CrossFit - Hartes Fitness-Training, das an die Grenzen geht - Was kann die neue Sportart?

CrossFit – Was kann die neue Trendsportart?

CrossFit - Hartes Fitness-Training, das an die Grenzen geht - Was kann die neue Sportart?Eine neue Sportart macht derzeit auch in Deutschland von sich reden: CrossFit. Was sich irgendwie nach nettem Ausdauertraining anhört, entpuppt sich bei näherem Hinsehen eher als harte Fitness-Einheit in amerikanischen, militärischen Bootcamps. Und tatsächlich: Dort kommt CrossFit unter anderem bereits zum Einsatz – inzwischen aber auch in einigen spezialisierten Studios in Deutschland. Bei CrossFit soll durch die Kombination von unterschiedlichen Kraft-, Ausdauer- und Beweglichkeitsübungen das Optimum an sportlicher Leistung aus dem Körper geholt werden.

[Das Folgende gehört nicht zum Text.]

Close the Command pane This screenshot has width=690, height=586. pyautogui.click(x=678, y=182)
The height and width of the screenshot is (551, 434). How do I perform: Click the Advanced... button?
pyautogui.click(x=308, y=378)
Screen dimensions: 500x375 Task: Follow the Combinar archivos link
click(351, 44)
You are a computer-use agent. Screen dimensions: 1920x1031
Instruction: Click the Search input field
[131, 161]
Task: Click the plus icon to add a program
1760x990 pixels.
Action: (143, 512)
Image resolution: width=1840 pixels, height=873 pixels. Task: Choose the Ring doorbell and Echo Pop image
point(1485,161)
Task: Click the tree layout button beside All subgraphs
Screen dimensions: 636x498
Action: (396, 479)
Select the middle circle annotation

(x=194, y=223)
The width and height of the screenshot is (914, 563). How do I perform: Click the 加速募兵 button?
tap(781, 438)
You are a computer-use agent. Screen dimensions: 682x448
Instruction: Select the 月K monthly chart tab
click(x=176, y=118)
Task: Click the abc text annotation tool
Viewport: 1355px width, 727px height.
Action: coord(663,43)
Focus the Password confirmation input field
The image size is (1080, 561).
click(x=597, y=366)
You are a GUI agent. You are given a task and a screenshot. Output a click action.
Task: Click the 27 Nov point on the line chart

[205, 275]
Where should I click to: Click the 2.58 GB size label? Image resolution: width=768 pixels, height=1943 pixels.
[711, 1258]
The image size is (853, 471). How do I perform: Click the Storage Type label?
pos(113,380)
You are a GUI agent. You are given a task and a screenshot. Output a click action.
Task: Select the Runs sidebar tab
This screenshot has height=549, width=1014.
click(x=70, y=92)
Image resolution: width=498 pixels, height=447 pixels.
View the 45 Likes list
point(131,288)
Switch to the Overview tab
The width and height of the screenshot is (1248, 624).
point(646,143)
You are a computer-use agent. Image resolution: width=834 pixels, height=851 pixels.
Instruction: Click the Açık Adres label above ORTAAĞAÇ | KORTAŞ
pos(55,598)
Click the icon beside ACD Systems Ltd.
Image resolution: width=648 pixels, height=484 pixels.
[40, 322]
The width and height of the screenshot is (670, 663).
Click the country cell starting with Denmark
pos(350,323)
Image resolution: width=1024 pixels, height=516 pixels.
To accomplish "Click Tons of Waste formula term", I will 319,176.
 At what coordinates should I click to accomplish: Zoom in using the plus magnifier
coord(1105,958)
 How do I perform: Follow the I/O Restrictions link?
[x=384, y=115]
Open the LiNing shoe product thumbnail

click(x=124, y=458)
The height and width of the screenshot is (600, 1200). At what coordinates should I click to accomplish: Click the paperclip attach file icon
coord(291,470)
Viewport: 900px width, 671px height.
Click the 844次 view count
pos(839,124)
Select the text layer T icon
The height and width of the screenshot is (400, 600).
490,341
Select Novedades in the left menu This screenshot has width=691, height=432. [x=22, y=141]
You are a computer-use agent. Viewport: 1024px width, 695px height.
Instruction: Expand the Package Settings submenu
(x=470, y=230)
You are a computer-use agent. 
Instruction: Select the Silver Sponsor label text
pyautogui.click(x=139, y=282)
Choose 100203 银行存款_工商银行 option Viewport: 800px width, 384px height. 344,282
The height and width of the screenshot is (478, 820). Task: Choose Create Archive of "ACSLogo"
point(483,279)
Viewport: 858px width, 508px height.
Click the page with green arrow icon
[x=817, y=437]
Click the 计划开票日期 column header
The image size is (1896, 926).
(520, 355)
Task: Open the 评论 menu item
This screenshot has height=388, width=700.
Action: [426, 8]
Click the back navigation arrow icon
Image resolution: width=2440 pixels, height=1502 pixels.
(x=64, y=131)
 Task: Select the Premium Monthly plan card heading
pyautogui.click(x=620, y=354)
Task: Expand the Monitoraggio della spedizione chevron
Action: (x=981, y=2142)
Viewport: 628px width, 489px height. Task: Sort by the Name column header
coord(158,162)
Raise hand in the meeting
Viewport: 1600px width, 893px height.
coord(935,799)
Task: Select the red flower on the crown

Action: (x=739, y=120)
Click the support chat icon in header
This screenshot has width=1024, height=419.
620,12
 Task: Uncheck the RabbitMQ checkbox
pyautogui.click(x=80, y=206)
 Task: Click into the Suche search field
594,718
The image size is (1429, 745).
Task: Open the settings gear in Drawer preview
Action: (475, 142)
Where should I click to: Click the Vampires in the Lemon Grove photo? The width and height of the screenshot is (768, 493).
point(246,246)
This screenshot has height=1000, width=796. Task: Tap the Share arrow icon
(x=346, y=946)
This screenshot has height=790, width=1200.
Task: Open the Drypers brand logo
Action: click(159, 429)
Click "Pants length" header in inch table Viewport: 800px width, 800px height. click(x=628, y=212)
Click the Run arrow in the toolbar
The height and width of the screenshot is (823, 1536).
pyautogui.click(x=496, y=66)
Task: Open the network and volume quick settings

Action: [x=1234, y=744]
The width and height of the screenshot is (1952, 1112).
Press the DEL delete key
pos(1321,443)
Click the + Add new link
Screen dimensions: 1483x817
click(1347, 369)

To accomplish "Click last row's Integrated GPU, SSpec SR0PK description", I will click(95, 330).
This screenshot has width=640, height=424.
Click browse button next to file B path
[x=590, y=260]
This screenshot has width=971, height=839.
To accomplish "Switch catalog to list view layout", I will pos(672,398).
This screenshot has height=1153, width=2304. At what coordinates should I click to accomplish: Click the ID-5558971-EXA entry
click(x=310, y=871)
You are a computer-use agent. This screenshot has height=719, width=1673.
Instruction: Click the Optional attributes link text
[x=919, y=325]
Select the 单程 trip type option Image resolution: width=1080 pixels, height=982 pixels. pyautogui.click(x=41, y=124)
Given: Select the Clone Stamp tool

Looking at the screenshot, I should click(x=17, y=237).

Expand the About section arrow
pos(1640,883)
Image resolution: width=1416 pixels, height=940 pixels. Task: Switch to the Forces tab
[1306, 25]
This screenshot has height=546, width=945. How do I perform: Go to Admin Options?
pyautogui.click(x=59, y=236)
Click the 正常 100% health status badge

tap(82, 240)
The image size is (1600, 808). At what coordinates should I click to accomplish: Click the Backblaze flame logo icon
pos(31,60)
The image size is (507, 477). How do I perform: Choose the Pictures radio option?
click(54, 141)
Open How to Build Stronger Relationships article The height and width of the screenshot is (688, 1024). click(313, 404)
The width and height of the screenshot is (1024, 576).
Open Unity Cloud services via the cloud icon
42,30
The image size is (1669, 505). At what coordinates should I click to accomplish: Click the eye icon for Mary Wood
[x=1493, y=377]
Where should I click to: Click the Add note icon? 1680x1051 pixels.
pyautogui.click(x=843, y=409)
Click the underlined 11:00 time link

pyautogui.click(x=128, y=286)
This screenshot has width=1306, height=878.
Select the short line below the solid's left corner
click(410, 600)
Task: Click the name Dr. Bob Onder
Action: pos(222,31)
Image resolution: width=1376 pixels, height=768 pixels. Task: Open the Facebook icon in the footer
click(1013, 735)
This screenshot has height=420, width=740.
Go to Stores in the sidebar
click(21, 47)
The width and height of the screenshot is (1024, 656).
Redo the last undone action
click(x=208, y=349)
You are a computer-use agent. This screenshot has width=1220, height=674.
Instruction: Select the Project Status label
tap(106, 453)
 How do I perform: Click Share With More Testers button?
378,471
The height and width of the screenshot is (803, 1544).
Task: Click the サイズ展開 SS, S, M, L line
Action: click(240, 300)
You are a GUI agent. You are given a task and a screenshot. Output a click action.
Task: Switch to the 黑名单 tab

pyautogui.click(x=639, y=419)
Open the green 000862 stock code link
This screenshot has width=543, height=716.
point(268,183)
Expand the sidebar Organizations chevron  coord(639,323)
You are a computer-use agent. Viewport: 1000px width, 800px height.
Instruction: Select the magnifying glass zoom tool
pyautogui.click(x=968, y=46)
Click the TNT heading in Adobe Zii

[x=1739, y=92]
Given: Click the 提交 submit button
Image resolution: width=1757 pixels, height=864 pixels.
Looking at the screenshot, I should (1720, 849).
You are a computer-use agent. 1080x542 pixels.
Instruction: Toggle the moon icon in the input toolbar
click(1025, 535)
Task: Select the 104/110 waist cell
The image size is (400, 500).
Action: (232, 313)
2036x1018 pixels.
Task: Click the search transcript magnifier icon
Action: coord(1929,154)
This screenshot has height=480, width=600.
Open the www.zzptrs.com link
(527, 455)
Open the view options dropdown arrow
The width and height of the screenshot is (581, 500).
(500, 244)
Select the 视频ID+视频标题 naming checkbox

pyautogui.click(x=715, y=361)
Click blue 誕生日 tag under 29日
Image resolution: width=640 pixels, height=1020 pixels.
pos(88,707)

Nur was für ganz Harte: CrossFit

Die Trainingseinheiten umfassen neben Aufwärmen und Auslockern anspruchsvolle und sehr anstrengende Übungen wie Gewichtheben, Sprinten und Ausdauerlauf, Gymnastikübungen, Rudern, Medizinballtraining und einiges mehr. Das Laufen findet zum Beispiel unter Hinzunahme von schweren Geräten oder schweren Westen statt – mehrere hunderte Liegestützen, Sit-ups und ähnliche Übungen sollen dem Körper das Maximum abverlangen. Dabei wird abwechselnd auf Zeit trainiert, ausschließlich auf Muskelkraft und Gewicht gesetzt oder beispielsweise im Zirkeltraining trainiert.

Auf Dauer zu fordernd – CrossFit geht an die Substanz

Sicher – wer jung ist, vor Kraft nur so strotzt und nicht weiß, wohin mit seiner Energie, sollte sich vielleicht sogar einmal ans CrossFit ran wagen. Allerdings können durch das intensive und oft zu schnelle Training auch echte, gesundheitliche Schäden angerichtet werden – das Training sollte daher nach unserer Beurteilung niemals ohne die Anleitung und Aufsicht eines professionellen, fertig ausgebildeten Trainers stattfinden. Sinnvoll kann es sein, CrossFit mit entspannenden und regenerierenden Einheiten wie Meditation oder Saunieren zu kombinieren, um den Körper nicht kaputt zu trainieren. Ob CrossFit wirklich geeignet ist und der eigene Körper langfristig solche Strapazen aushält, kann vor allem aber von einem Sportmediziner realistisch eingeschätzt werden.